ARIAD Pharmaceuticals, Inc., an emerging global oncology company, has submitted marketing authorization application (MAA) to the European Medicines Agency (EMA) for its investigational BCR-ABL inhibitor, ponatinib.
ARIAD is seeking marketing approval in the European Union of ponatinib in adult patients with resistant or intolerant chronic myeloid leukaemia (CML) and Philadelphia-chromosome positive acute lymphoblastic leukaemia (Ph+ ALL).
The Committee for Medicinal Products for Human Use (CHMP) has granted ARIAD’s request for accelerated assessment of the MAA.
“The accelerated assessment granted to our MAA further illustrates the major unmet medical need among patients with CML and Ph+ ALL who have become resistant or intolerant to prior tyrosine kinase inhibitor therapy,” stated Harvey J Berger, MD, chairman and chief executive officer of ARIAD. “As we establish our European headquarters in Lausanne, Switzerland and develop our commercial infrastructure in the region, our regulatory team will continue to work closely with the EMA as it reviews our data and the submission, potentially along an accelerated timeline.”
Results from the ongoing PACE trial of ponatinib reported in June at this year’s annual meeting of the American Society of Clinical Oncology, and included in the MAA, showed that 54 per cent of chronic-phase CML patients who were resistant or intolerant to prior tyrosine kinase inhibitor therapy in the trial, including 70 per cent of patients who have a T315I mutation, achieved a major cytogenetic response (MCyR) – the primary endpoint of the trial. Thirty per cent of these same patients achieved a major molecular response (MMR). MMR is the primary endpoint of ARIAD’s ongoing phase III EPIC trial comparing ponatinib to imatinib in newly diagnosed chronic-phase CML patients.

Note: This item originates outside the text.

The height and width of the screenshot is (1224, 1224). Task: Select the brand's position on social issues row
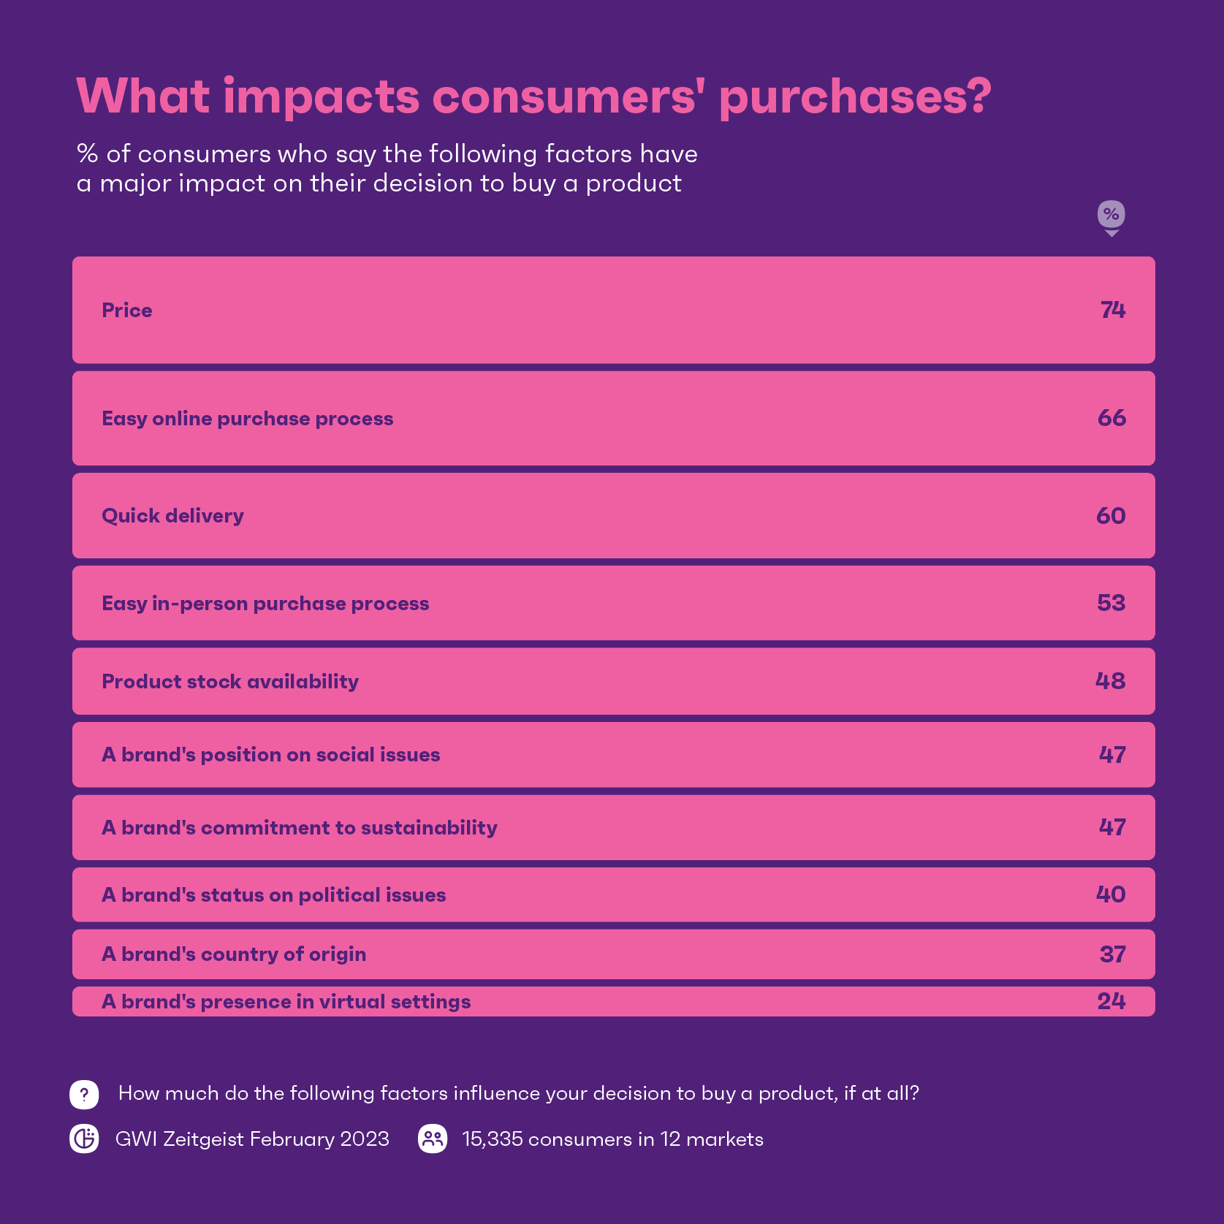pyautogui.click(x=613, y=755)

Internally discovered at ARIAD, ponatinib is an investigational BCR-ABL inhibitor that also selectively inhibits certain other tyrosine kinases in preclinical studies, including FLT3, RET, KIT, and the members of the FGFR and PDGFR families of kinases. A New Drug Application for ponatinib was submitted to the US Food and Drug Administration on July 30, 2012.
The primary target for ponatinib is BCR-ABL, an abnormal tyrosine kinase that is expressed in chronic myeloid leukaemia (CML) and Philadelphia-chromosome positive acute lymphoblastic leukaemia (Ph+ ALL). Ponatinib was designed using ARIAD’s computational and structure-based drug design platform to inhibit the activity of BCR-ABL with very high potency and broad specificity. Ponatinib targets not only native BCR-ABL but also its isoforms that carry mutations that confer resistance to treatment with existing tyrosine kinase inhibitors, including the T315I mutation for which no effective therapy currently exists.

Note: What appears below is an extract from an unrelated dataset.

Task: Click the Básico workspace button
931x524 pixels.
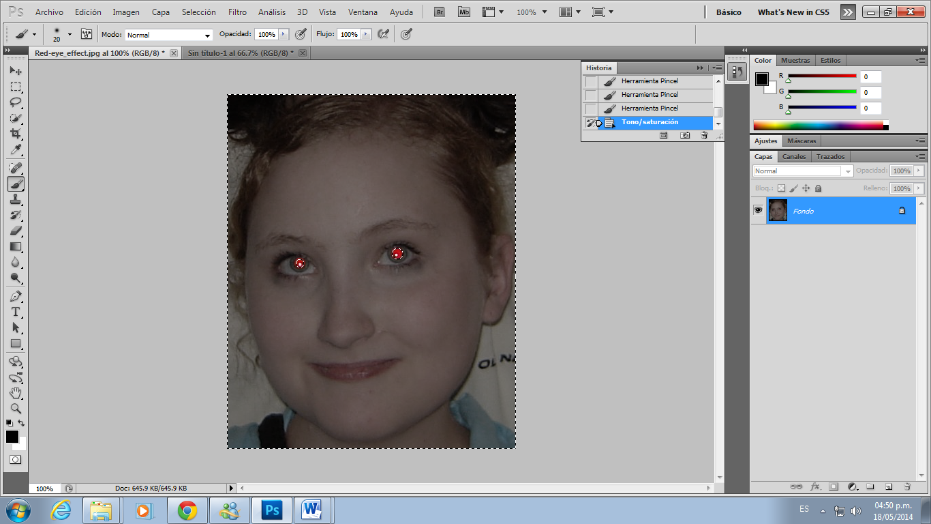Action: 729,12
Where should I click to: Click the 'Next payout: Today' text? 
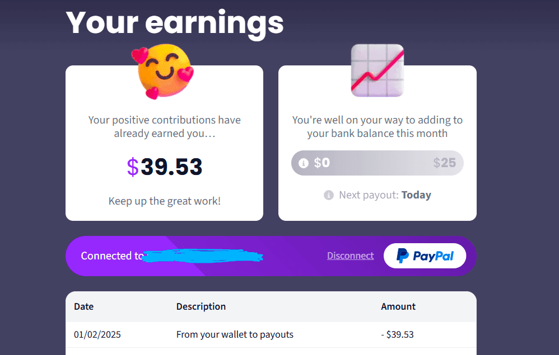point(385,195)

CML is characterized by an excessive and unregulated production of white blood cells by the bone marrow due to a genetic abnormality that produces the BCR-ABL protein. After a chronic phase of production of too many white blood cells, CML typically evolves to the more aggressive phases referred to as accelerated phase or blast crisis. Ph+ ALL is a subtype of acute lymphoblastic leukaemia that carries the Ph+ chromosome that produces BCR-ABL. It has a more aggressive course than CML and is often treated with a combination of chemotherapy and tyrosine kinase inhibitors. Because both of these diseases express the BCR-ABL protein, this would render them potentially susceptible to treatment with ponatinib.
ARIAD Pharmaceuticals, Inc. is an emerging global oncology company focused on the discovery, development and commercialization of medicines to transform the lives of cancer patients.